Taxpaying made easier

How do you spell it?

Prawo Jazdy was the most reckless driver Ireland had ever known, travelling at unlawfully high speed around the country, pausing only to park illegally. And yet despite getting caught innumerable times, he avoided prosecution simply by changing address. Then one day a particularly gifted member of the Garda began to wonder if it all might not be a hideous mistake and looked up the Polish bandit’s name, not in the Interpol database, but a dictionary. Imagine his surprise when, as the Irish Times relates, he learned that Prawo Jazdy means “driving license”. Case solved.

Here we’re talking about minor traffic offences committed by people who were actually cooperating with the police and not trying to avoid paying, and yet the basic information wasn’t getting across. A few studies published recently deal with the far more complicated and expensive business of international tax paying, or tax dodging, depending on how you look at it.

The Tax Justice Network estimates that individuals hold about $21 trillion of unreported wealth offshore, the equivalent of the combined GDP of the US and Japan. They think the figure may be even higher ($32 trillion) but even a previous, far lower estimate of $11 trillion still represents around $250 billion dollars in lost tax revenue each year – five times what the World Bank calculated was needed to address the UN Millennium Development Goal of halving world poverty by 2015. The usual term for these places offering low or zero taxes is tax haven, but TJN thinks that “secrecy jurisdiction” is a better description, since they provide facilities to get around the rules of other jurisdictions using secrecy as their prime tool.
☆ ☆ ☆ ☆
**Exercise 1**
According to the taxpaying article, what does "Prawo Jazdy" mean?
**Exercise 2**
Reproduce word for word the passage of the taxpaying article between "The Tax Justice" and "their prime tool.", inclusive.

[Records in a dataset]
☆ ☆ ☆ ☆
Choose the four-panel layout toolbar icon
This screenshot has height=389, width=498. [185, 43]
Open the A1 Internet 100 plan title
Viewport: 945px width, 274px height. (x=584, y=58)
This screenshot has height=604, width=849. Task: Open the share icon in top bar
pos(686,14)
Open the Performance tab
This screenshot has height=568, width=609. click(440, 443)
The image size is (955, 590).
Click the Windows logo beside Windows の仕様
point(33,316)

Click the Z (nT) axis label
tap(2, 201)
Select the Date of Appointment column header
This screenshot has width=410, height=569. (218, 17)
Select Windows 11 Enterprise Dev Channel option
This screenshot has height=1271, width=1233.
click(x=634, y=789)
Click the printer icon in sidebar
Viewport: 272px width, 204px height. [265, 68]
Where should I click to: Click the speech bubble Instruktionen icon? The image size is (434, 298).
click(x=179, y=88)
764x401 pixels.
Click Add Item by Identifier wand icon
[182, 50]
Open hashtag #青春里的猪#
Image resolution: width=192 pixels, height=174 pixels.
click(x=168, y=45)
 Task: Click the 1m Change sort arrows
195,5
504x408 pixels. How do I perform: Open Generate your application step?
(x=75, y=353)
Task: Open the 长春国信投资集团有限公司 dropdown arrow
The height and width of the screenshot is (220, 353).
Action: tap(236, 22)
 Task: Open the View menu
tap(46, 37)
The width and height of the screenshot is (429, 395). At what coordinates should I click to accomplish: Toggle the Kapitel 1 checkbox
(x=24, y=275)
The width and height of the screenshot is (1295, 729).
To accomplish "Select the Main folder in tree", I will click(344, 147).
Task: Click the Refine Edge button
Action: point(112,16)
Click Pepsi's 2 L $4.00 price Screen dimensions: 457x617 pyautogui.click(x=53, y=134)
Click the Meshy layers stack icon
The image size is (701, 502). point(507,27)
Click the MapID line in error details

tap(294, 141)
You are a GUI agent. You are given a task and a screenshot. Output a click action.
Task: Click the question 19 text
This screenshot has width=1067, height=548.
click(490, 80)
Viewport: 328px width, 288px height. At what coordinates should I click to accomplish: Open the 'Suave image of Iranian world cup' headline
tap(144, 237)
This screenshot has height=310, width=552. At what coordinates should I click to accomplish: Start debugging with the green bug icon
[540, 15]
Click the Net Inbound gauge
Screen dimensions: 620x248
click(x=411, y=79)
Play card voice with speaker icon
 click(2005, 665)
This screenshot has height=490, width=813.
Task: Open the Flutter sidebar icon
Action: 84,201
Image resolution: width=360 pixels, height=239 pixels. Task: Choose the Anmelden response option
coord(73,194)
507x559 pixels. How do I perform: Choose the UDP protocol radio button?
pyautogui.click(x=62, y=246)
☆ ☆ ☆ ☆
**Written reply 1**
It means "driving license".

**Written reply 2**
The Tax Justice Network estimates that individuals hold about $21 trillion of unreported wealth offshore, the equivalent of the combined GDP of the US and Japan. They think the figure may be even higher ($32 trillion) but even a previous, far lower estimate of $11 trillion still represents around $250 billion dollars in lost tax revenue each year – five times what the World Bank calculated was needed to address the UN Millennium Development Goal of halving world poverty by 2015. The usual term for these places offering low or zero taxes is tax haven, but TJN thinks that “secrecy jurisdiction” is a better description, since they provide facilities to get around the rules of other jurisdictions using secrecy as their prime tool.